I am not a professional statistician (only a BSc dropout) so I won‘t be able to gain the expertise required to evaluate the claim here: That double descent eliminates overfitting in LLMs.
That said, I see red flags here. This is an extraordinary claim, and extraordinary claims require extraordinary evidence. My actual degree (not the drop-out one) is in Psychology and I used statistics a lot during my degree, it is only BSc so again, I cannot claim expertise here either. But this claim and the abstracts I scanned in various papers to evaluate this claim, ring alarm bells all over. I don‘t trust it. It is precisely the thing that we were told to be aware of when we were taught scientific thinking.
In contrast, this political activist provided an example (an anecdote if you will) which showed how easy it was for an actual scientist to poison LLM models with a made up symptom. This looks like overfitting to me. These two Medium blog posts very much feel like errors in the data set which the models are all to happy to output as if it was inferred.
EDIT: I just watched that video, and I actually believe the claims in the video, however I do not believe your claim. If we assume that video is correct, your errors will only manifest in fewer hallucinations. Note that the higher parameter models in the demonstration the regression model traversed every single datapoint the sample, and that there was an optimal model with fewer parameters which had a better fit then the overfitted ones. This means that trillions of parameters indeed makes a model quite vulnerable to poison.

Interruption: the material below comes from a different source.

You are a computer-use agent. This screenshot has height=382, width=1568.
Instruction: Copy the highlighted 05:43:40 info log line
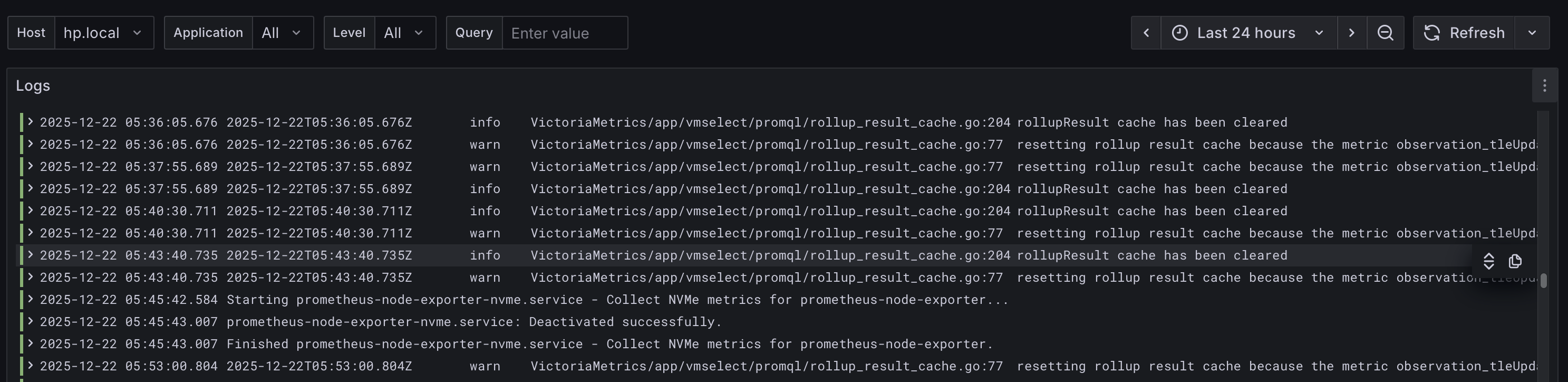pos(1515,261)
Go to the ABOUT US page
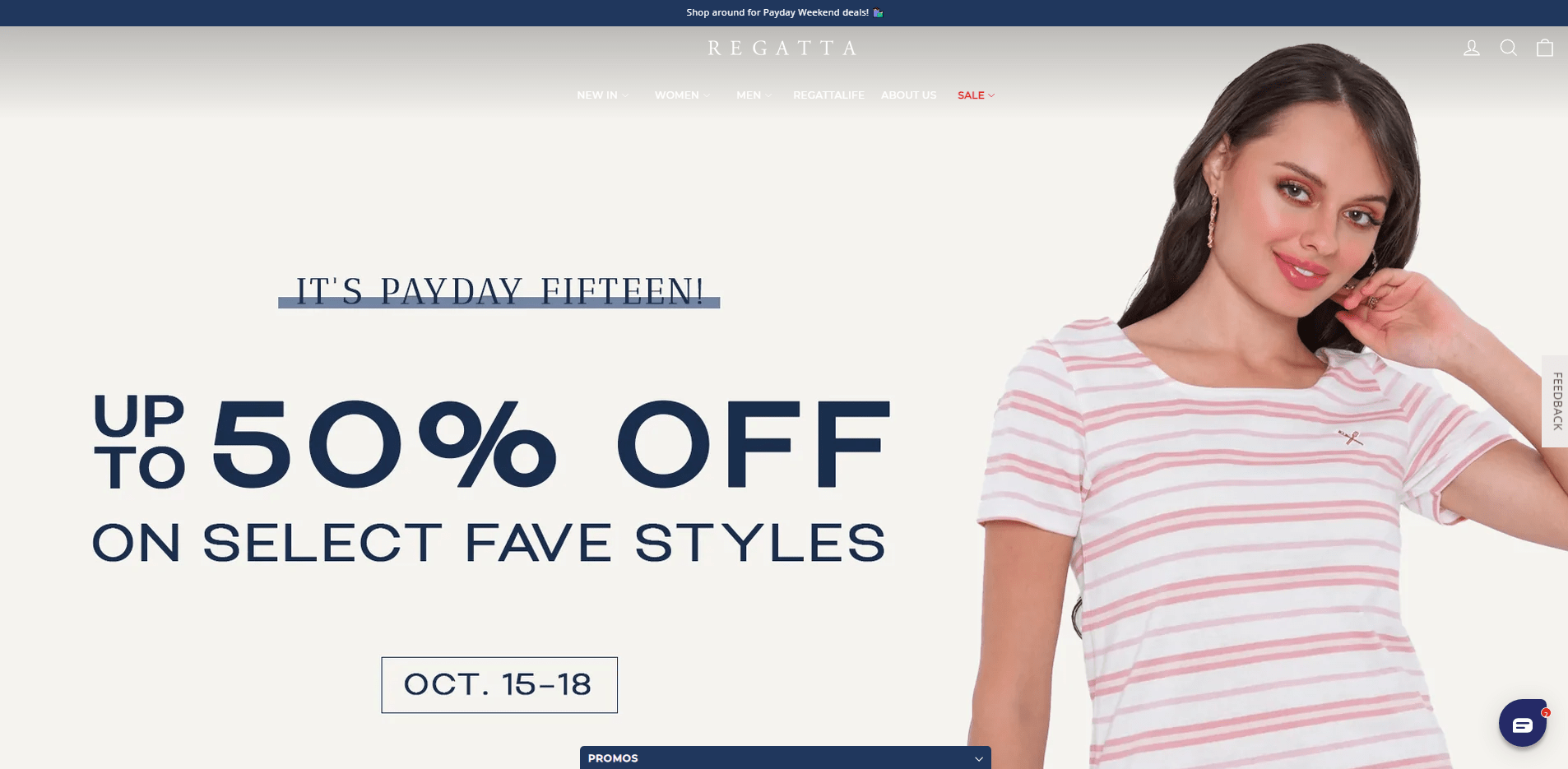1568x769 pixels. click(x=908, y=95)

Almost certainly those weren't even in the training data. They showed up too soon; LLMs are retrained only every 6-12 months.
Instead, the LLM did a web search for 'bixonimania' and summarized the top results. This is not an example of training data poisoning.
>This is an extraordinary claim, and extraordinary claims require extraordinary evidence.
Well, I don't know what to tell you; double descent is widely accepted in ML at this point. Neural networks are routinely larger than their training data, and yet still generalize quite well.
That said, even a model that does not overfit can still repeat false information if the training data contains false information. It's not magic.